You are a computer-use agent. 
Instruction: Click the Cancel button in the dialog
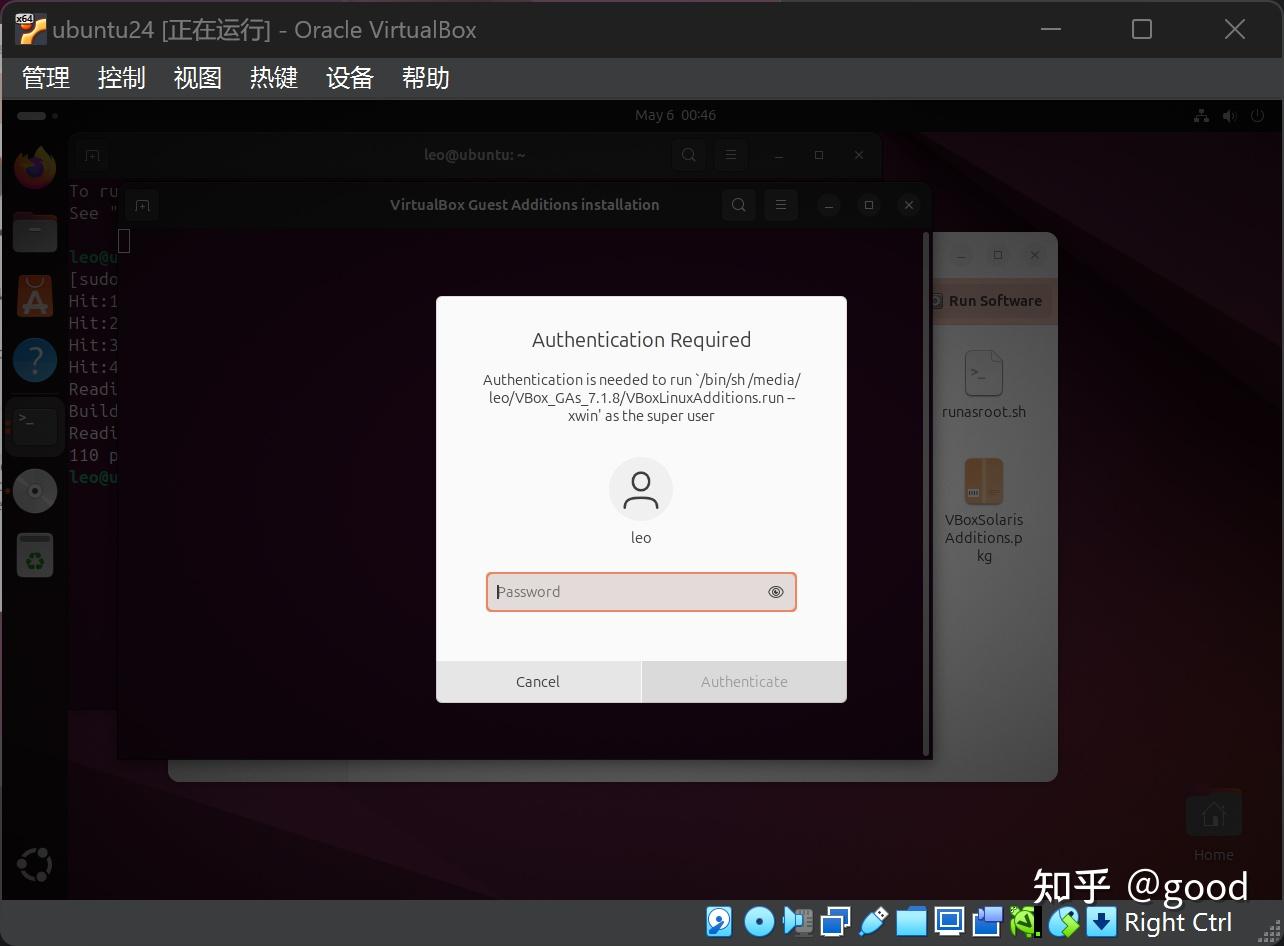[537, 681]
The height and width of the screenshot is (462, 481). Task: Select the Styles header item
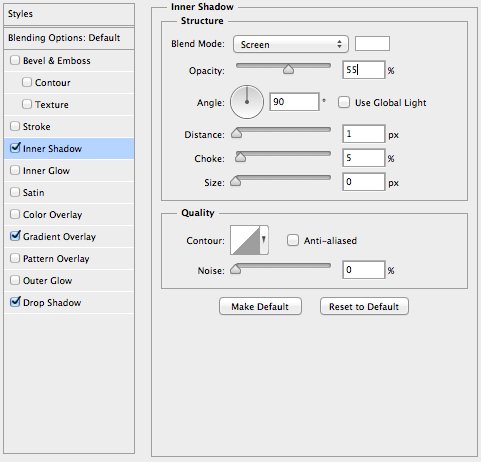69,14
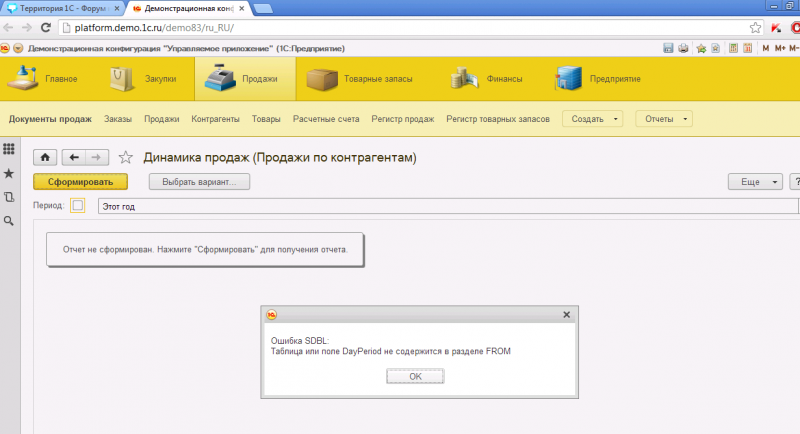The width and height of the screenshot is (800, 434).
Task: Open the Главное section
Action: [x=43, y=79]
★ ★ ★ ★
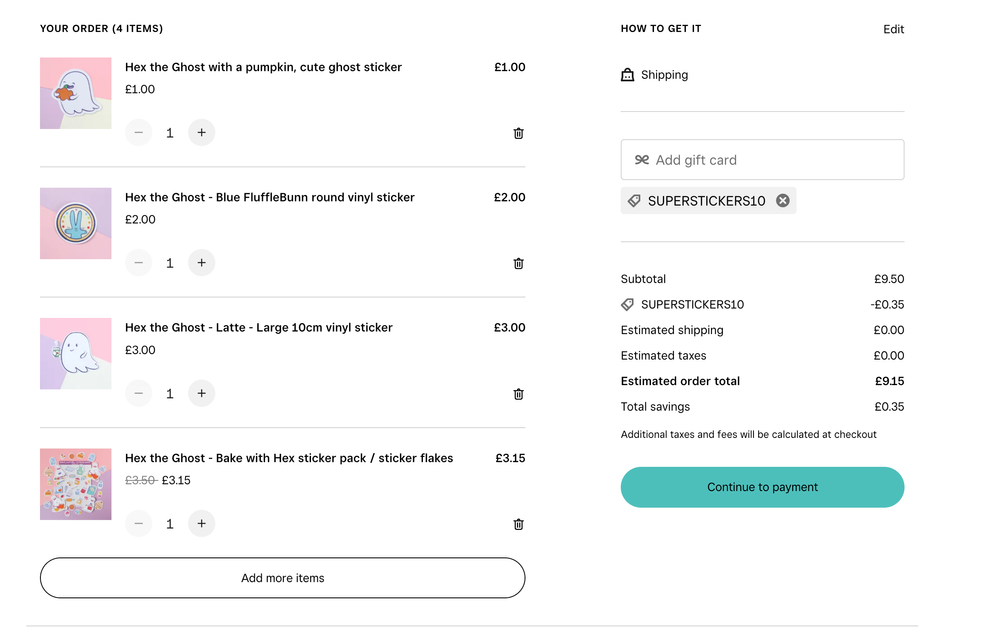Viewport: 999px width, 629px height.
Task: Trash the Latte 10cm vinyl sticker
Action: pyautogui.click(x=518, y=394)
★ ★ ★ ★
Render the lines of the material as a numbered list, beginning at the line that contains "Viewport: 999px width, 629px height." and stopping after the line that contains "Action: pyautogui.click(x=518, y=394)", with blank lines left out. Leave the pictures out of the list.

1. Viewport: 999px width, 629px height.
2. Task: Trash the Latte 10cm vinyl sticker
3. Action: pyautogui.click(x=518, y=394)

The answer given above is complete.